My attempt: Suppose an analytic function f has infinitely many zeros on some closed disk D. Then there exists a sequence of zeros in D with a limit point in D. Thus by the identity theorem (Let D be a domain and f analytic in D. If the set of zeros Z(f) has a limit point in D, then f ≡ 0 in D.), f is identically zero and thus constant.
My main reasons for confusion (other than having a weak understanding of the identity theorem):
-Couldn't such a function f have a finite number of distinct zeros, each with infinite multiplicity? in this case there wouldn't be a convergent sequence of zeros...
-What is the relevance of the fact that D is closed?
Any help in understanding this problem would be greatly appreciated! 
Thanks
 A: The relevance of the fact that the set is closed is that the limit point must be in the set. For example $\sin (1/(z+1))$ has infinitely many zeros in the open unit disc, but is not zero. (The sole point of accumulation is $-1$, outside the domain, and the function is not analytic there.)

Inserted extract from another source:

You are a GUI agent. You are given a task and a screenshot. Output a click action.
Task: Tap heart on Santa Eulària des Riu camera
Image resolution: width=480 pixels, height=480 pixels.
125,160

On the multiplicity: first I think distinct zeros are meant. Second, a non-zero analytic function (on a connected domain) cannot vanish to infinite order anywhere; this would give the series there is $0$ and so the function is zero.   
A: Since the disk $\mathcal{D}$ is bounded and closed it is compact, so, by Heine-Borel it fulfils the Bolzano-Weierstrass property: every infinite set has at least one limit point. So the set of $\mathcal{Z}$ of zeros has a limit point, and you're right to go with the identity theorem. So you can see the reason for closure: it lets you call on the Heine-Borel theorem.
Incidentally, before about 1930 and Pavel Alexandrof's school, "compact" meant by definition having the Bolzano-Weierstrass property.
A: Your proof is correct, you just need to realize that when you say "has infinitely many zeros" you mean "has infinitely many points where it evaluates to $0$", so one is not talking about multiplicities here. The importance of $D$ being a closed disk is that it is then compact, and that implies the existence of a convergent sequences of zeros of the functions, which allows you to invoke the identity theorem (which you certainly do want to understand fully).